Wall shear stress and arterial performance: two approaches based on engineering

Abstract

This crucially important subject generates a very wide literature and the recent authoritative ‘in vivo’ review of Reneman et al [1] (& [2]), with Vennemann et al [3], are taken as seminal. In this paper we use approaches based on conventional engineering to address two key issues raised in [1]. The first is that of basic theory. To what extent can underlying fluid flow theory complement the in vivo understanding of wall shear stress (WSS)? In [1], which is sub-titled Discrepancies with Theory’, Poiseuille’s Law is used, extended to Murray’s Law in [2]. But they do ’not hold in vivo’ [2] because ‘we are dealing with non-Newtonian fluid, distensible vessels, unsteady flows, and too short entrance lengths’ [1].This comment coincides with the four factors Xu and Collins identified in their early Review of numerical analysis for bifurcations [4]. Subsequently they addressed these factors, with an engineering-based rationale of comparing predictions of Computational Fluid Dynamics (CFD) with Womersley theory, in vitro and in vivo data.
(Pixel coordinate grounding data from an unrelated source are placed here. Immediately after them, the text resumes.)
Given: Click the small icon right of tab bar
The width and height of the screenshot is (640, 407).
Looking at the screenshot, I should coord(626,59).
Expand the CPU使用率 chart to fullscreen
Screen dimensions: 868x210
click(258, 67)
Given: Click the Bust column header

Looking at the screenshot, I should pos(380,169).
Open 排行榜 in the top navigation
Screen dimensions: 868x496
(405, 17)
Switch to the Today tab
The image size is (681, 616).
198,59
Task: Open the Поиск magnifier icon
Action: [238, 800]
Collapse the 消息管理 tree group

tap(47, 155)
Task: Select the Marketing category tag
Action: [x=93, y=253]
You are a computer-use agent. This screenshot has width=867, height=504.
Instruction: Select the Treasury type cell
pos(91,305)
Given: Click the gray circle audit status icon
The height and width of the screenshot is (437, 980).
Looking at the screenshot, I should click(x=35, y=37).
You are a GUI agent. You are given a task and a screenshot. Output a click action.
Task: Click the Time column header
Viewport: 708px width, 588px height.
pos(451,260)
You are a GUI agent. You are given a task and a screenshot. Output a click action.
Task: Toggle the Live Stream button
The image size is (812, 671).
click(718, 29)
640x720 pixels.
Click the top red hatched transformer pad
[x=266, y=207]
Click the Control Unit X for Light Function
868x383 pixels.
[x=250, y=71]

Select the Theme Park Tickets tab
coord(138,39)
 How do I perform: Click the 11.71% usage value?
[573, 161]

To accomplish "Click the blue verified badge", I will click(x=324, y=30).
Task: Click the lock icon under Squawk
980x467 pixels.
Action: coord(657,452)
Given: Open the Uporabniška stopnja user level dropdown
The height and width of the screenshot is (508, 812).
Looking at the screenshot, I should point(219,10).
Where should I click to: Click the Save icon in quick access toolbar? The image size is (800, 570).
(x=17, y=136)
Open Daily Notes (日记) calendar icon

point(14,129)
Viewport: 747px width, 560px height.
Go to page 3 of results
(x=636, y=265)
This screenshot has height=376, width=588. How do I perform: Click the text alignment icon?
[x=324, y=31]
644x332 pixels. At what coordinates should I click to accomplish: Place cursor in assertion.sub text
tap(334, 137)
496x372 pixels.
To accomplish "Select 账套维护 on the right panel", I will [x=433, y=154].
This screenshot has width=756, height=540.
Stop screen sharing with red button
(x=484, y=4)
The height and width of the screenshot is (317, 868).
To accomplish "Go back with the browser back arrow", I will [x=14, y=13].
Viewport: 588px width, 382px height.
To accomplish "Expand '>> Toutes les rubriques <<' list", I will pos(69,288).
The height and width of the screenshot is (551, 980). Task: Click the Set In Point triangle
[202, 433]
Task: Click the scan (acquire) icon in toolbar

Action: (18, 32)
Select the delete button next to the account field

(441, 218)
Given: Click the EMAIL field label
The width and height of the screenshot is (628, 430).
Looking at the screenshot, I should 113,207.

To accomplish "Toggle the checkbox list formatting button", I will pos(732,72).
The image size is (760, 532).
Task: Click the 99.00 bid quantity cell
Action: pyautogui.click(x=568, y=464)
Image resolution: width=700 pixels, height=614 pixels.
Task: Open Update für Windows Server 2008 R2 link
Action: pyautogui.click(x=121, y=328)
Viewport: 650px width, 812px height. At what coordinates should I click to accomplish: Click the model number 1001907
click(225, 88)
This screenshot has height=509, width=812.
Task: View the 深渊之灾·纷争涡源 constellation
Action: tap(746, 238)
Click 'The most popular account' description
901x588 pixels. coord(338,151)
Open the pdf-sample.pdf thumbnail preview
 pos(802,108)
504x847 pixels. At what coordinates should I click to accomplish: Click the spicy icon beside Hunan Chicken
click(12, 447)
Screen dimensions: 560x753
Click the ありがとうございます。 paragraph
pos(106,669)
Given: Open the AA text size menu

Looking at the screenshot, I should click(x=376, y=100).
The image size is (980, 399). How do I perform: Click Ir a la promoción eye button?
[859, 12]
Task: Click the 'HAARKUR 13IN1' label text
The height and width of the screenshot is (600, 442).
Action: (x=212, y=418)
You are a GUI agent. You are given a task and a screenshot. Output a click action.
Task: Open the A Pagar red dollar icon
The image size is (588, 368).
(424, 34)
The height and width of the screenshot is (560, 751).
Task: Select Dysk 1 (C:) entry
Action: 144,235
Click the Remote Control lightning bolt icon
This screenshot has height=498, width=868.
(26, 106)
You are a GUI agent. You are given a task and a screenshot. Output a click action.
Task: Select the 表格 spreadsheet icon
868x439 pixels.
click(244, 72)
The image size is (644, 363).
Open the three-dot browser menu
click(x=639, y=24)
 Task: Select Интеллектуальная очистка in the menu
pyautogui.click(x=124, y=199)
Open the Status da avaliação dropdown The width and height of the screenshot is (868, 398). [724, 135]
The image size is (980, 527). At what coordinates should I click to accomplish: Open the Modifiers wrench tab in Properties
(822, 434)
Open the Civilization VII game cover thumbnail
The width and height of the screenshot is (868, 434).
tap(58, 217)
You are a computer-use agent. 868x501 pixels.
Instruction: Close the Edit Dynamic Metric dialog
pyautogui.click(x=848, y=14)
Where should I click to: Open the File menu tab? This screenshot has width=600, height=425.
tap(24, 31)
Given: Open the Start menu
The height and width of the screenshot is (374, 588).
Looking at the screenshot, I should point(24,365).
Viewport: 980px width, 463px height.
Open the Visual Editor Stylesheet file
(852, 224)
This rationale has yet to be widely adopted, possibly due to computing complexities and the wide boundary condition data needed. This is despite uncertainties in current in vivo WSS [2]. Secondly, [1] and [2] focus on endothelial function. WSS is an ‘important determinant of arterial diameter’ and ‘mean (M)WSS is regulated locally’. One pointer is the possible importance of the glycocalyx, so that ‘endothelial cells are not seeing WSS’ and which ‘may be involved in the regulation of the total blood flow’ [3]. A typical glycocalyx is shown in [3]. Such a model should focus on adaptation of arterial diameter by ‘nitric oxide and prostaglandins’ [1]. So, using an engineering approach, can we construct a model for local regulation of MWSS? Again, remarks from [1]-[3] resonate with the conclusions of a review of nanoscale physiological flows [5] undertaken as part of an early Nanotechnology Initiative of the UK’s EPSRC. In [5] is illustrated the fractal nature of the intestinal villi-glycocalyx geometry, together with an engineering-style control loop for nitric oxide release and arterial diameter-flow rate control. Within our discussion we report two studies to obtain CFD predictive data very close to the endothelial surface. In both cases we compared two independent codes, respectively two CFD codes, and CFD and Lattice Boltzmann solvers. We also give an updated version of the endothelium control loop.